En fouillant les archives du journal local, Sarah découvre que tous les vingt ans, une jeune femme disparaît mystérieusement à cet endroit précis. Et ce, depuis 1897, date de la première disparition : celle de Madeleine Muller, épouse du vicomte Alan Muller, célèbre spirite, dont la demeure brûla peu après. Elle se situait là où se tient aujourd’hui la station service. On l’appelait le Manoir du lac des brumes.

Episode 7


Mue par un étrange pressentiment, Sarah retourne sur l’aire de repos. Elle se gare et attend. Vers quatre heures du matin, alors qu’elle lutte pour garder les yeux ouverts, elle assiste à une scène étrange. Sur la vitre de la boutique, le reflet d’une jeune femme ressemblant à Catherine – ou bien est-ce Anna – lui crie quelque chose. Elle sort pour mieux voir : le reflet a disparu. Au sol, elle trouve un médaillon ancien. A l’intérieur, le portait noir et blanc d’une femme qui pourrait être Catherine ou Anna. Mais Sarah devine qu’il s’agit de Madeleine Muller.

Episode 8


Au petit matin, elle reçoit un coup de fil de la sœur d’Anna. Elle lui révèle qu’Anna avait découvert par hasard l’histoire des disparues du lac des brumes et sa ressemblance étrange avec ces femmes. Elle était obsédée par leur destin tragique et était persuadée qu’elle suivrait le même.
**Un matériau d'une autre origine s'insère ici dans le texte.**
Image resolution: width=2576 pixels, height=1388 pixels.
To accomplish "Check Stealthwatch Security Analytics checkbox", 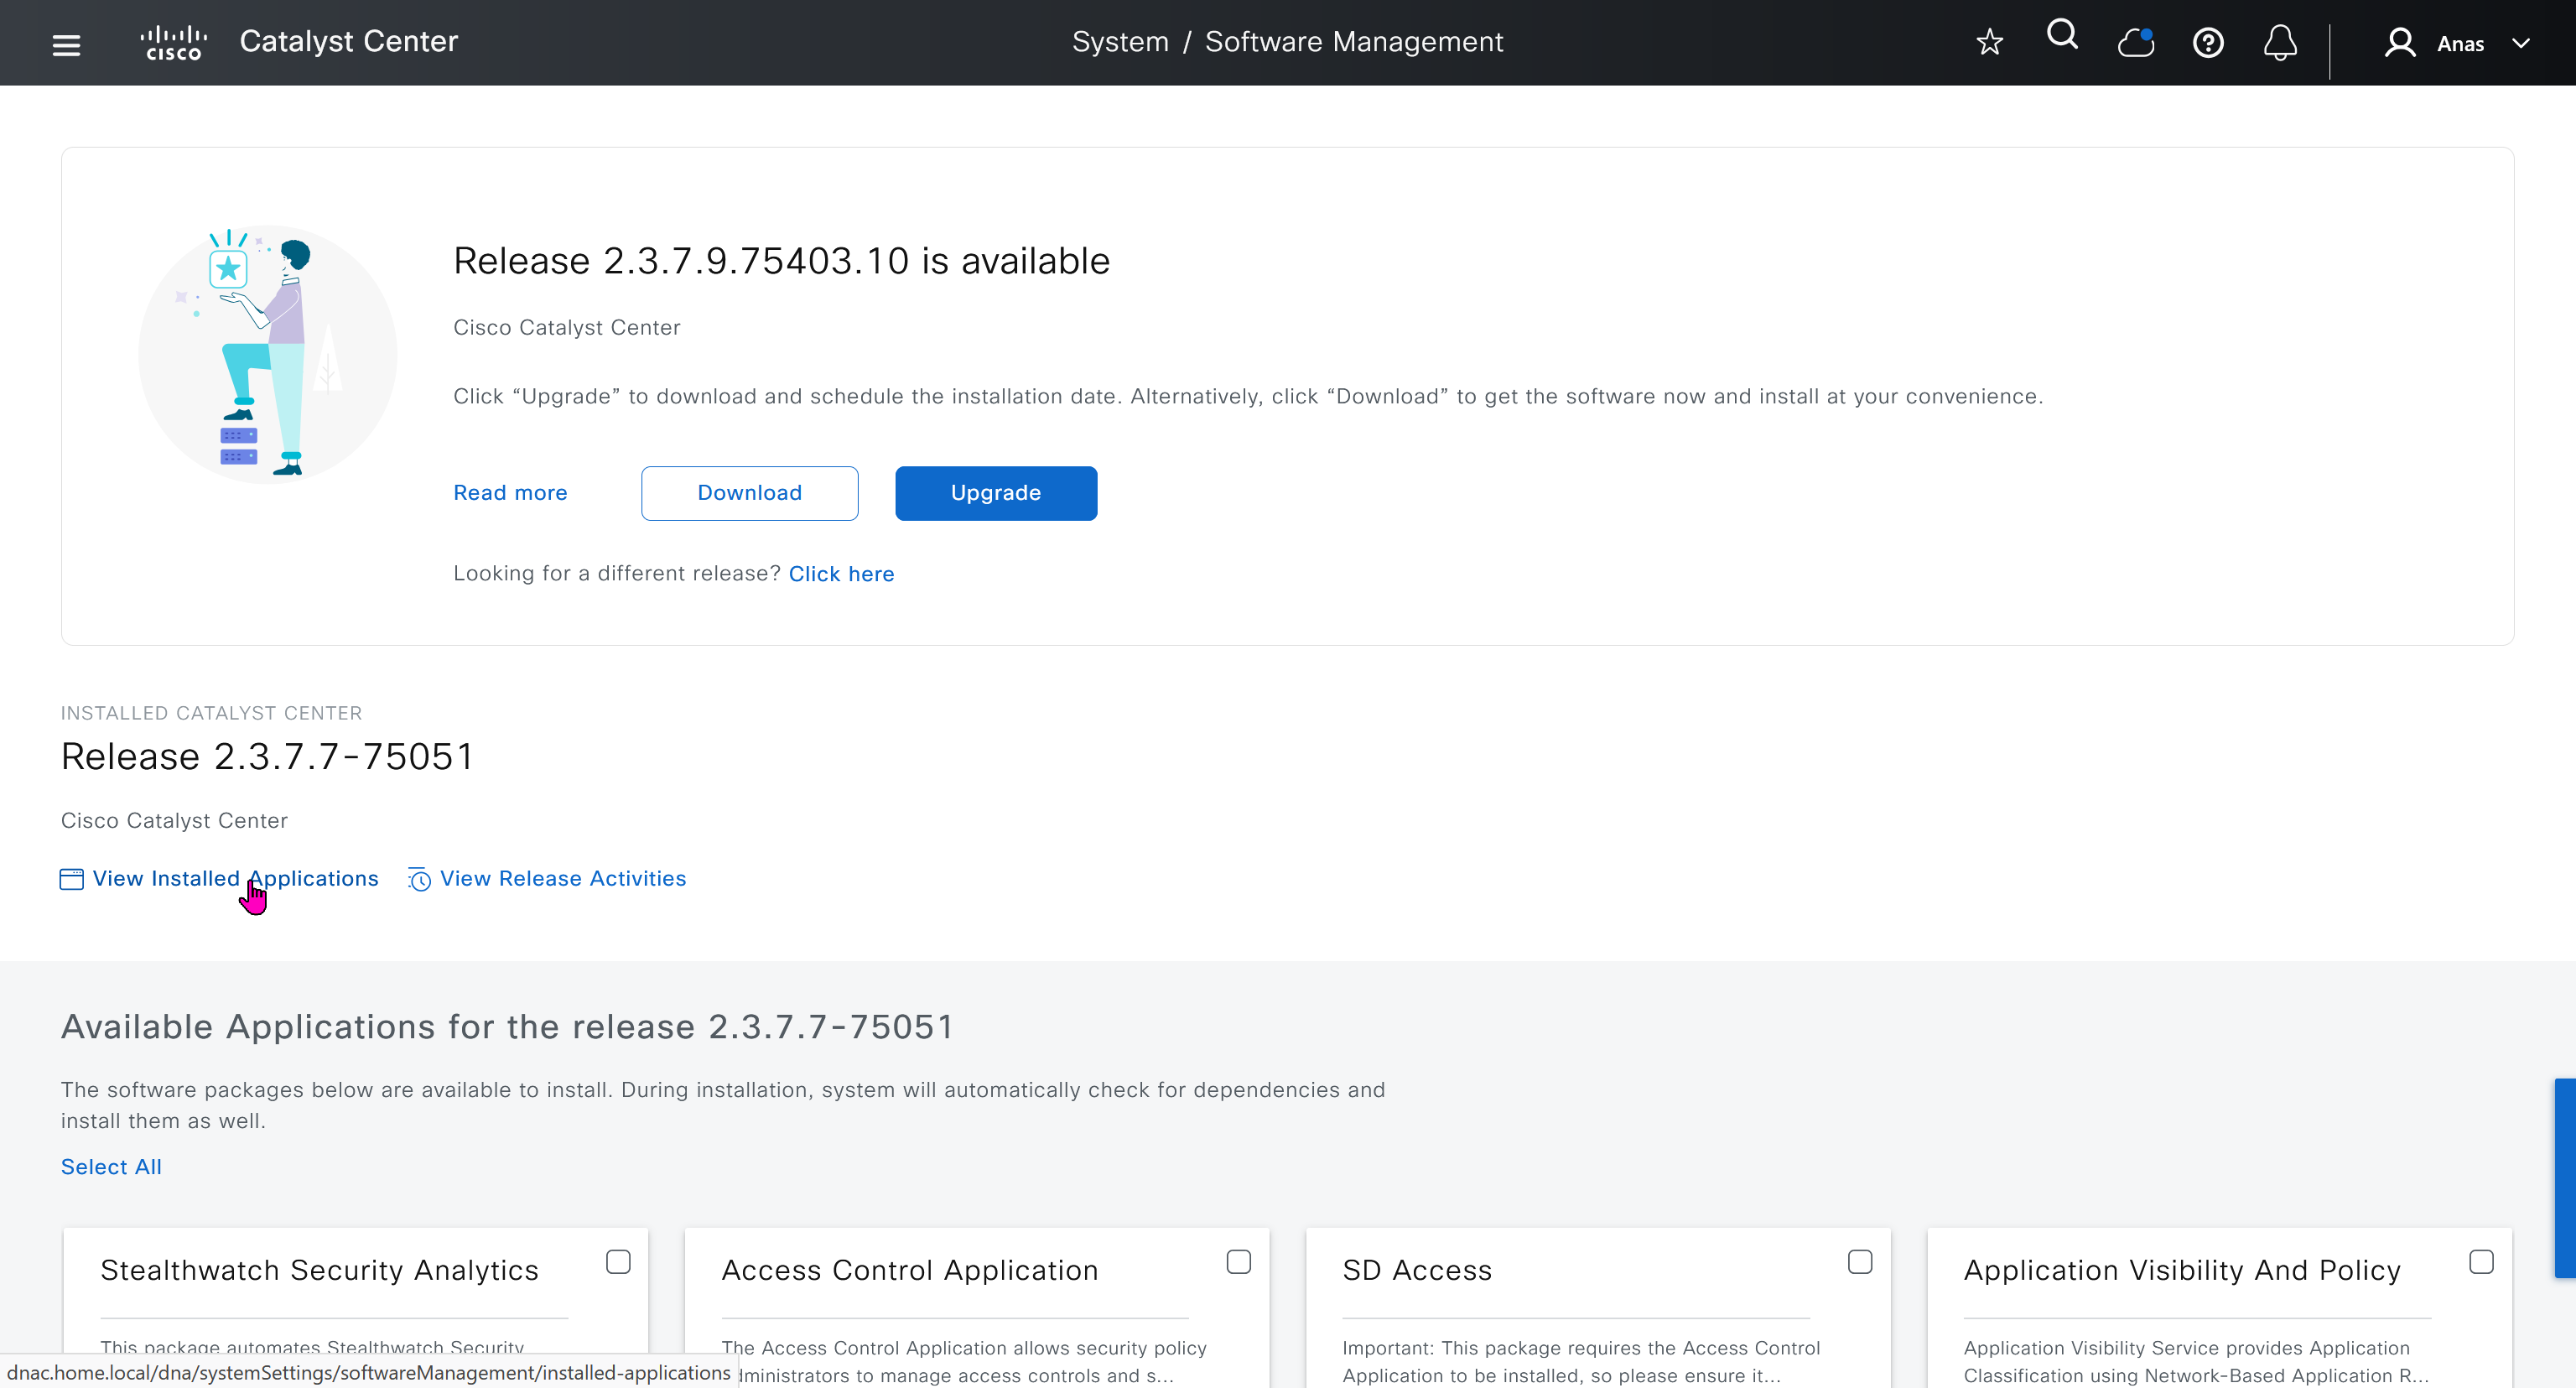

En raccrochant, Sarah aperçoit un homme sortant de la station : Alan Muller. Elle se lance à sa suite. Il s’enfonce dans les bois et accélère de plus en plus. En bas d’un virage, la voiture du vicomte s’évapore mystérieusement. Sarah, déroutée, perd le contrôle du véhicule et plonge dans le fossé.

Episode 9


Elle se réveille à l’hôpital, son frère et son père à son chevet. Elle leur raconte ce qu’elle a appris sur les disparues du lac des brumes et leur montre le médaillon avec le portrait de Madeleine. Eric reconnaît le bijou : Catherine l’avait acheté dans une brocante, intriguée par sa ressemblance avec Madeleine. Il leur confie également une chose qu’il ne leur avait jamais avouée : la nuit de la disparition de leur mère, il avait aperçu quelque chose dans la forêt. Une vision qui lui avait inspiré une terreur sans nom. Ensemble, ils reconstituent l’enchaînement qui a conduit Catherine à amener sa famille sur l’aire du lac des brumes. Savait-elle qu’elle allait disparaître à son tour, comme Anna ? Si oui, pourquoi n’a-t-elle rien fait pour l’éviter ?

Episode 10


Sarah, Eric et Simon mettent le feu à la station service espérant que personne ne reconstruira rien ici, et que cela mettrait un terme à la malédiction des disparues. Ils déménagent tous les trois pour le Québec, où Catherine rêvait d’y vivre, pour reconstruire une nouvelle vie, ensemble.